The task — Could you reproduce each of the records below word for word?

-- BEGIN Task inputs --

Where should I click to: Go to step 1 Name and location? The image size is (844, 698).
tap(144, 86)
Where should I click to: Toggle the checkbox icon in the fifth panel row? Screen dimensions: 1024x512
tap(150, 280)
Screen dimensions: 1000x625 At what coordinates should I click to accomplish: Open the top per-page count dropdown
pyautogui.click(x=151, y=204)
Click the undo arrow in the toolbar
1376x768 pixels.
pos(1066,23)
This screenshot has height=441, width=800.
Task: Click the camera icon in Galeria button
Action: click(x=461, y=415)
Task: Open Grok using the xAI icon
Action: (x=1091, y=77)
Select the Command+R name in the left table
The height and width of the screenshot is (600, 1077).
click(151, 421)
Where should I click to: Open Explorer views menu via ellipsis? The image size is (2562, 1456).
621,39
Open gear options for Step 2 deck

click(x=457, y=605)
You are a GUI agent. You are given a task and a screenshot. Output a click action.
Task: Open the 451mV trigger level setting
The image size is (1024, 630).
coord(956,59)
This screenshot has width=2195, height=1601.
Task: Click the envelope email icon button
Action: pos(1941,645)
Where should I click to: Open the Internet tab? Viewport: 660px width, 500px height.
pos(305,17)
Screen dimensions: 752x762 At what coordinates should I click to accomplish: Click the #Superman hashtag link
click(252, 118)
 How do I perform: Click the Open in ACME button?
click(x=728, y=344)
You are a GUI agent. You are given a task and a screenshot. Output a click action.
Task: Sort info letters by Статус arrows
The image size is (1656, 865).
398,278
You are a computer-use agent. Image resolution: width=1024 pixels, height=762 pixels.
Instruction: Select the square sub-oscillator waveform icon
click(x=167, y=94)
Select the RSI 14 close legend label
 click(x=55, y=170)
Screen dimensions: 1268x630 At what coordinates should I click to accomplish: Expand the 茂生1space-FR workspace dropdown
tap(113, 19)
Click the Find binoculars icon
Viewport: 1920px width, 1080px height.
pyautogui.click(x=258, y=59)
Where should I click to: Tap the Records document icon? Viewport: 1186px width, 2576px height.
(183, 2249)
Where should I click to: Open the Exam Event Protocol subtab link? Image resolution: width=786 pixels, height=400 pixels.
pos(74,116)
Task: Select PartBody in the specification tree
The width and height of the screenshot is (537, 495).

-- END Task inputs --

Solution to this exercise —
Where should I click to: Go to step 1 Name and location? The image size is (844, 698).
tap(144, 86)
Where should I click to: Toggle the checkbox icon in the fifth panel row? Screen dimensions: 1024x512
tap(150, 280)
Screen dimensions: 1000x625 At what coordinates should I click to accomplish: Open the top per-page count dropdown
pyautogui.click(x=151, y=204)
Click the undo arrow in the toolbar
1376x768 pixels.
pos(1066,23)
This screenshot has height=441, width=800.
Task: Click the camera icon in Galeria button
Action: click(x=461, y=415)
Task: Open Grok using the xAI icon
Action: (x=1091, y=77)
Select the Command+R name in the left table
The height and width of the screenshot is (600, 1077).
click(151, 421)
Where should I click to: Open Explorer views menu via ellipsis? The image size is (2562, 1456).
621,39
Open gear options for Step 2 deck

click(x=457, y=605)
You are a GUI agent. You are given a task and a screenshot. Output a click action.
Task: Open the 451mV trigger level setting
The image size is (1024, 630).
coord(956,59)
This screenshot has width=2195, height=1601.
Task: Click the envelope email icon button
Action: pos(1941,645)
Where should I click to: Open the Internet tab? Viewport: 660px width, 500px height.
pos(305,17)
Screen dimensions: 752x762 At what coordinates should I click to accomplish: Click the #Superman hashtag link
click(252, 118)
 How do I perform: Click the Open in ACME button?
click(x=728, y=344)
You are a GUI agent. You are given a task and a screenshot. Output a click action.
Task: Sort info letters by Статус arrows
The image size is (1656, 865).
398,278
You are a computer-use agent. Image resolution: width=1024 pixels, height=762 pixels.
Instruction: Select the square sub-oscillator waveform icon
click(x=167, y=94)
Select the RSI 14 close legend label
 click(x=55, y=170)
Screen dimensions: 1268x630 At what coordinates should I click to accomplish: Expand the 茂生1space-FR workspace dropdown
tap(113, 19)
Click the Find binoculars icon
Viewport: 1920px width, 1080px height.
pyautogui.click(x=258, y=59)
Where should I click to: Tap the Records document icon? Viewport: 1186px width, 2576px height.
(183, 2249)
Where should I click to: Open the Exam Event Protocol subtab link? Image resolution: width=786 pixels, height=400 pixels.
pos(74,116)
Task: Select PartBody in the specification tree
The width and height of the screenshot is (537, 495).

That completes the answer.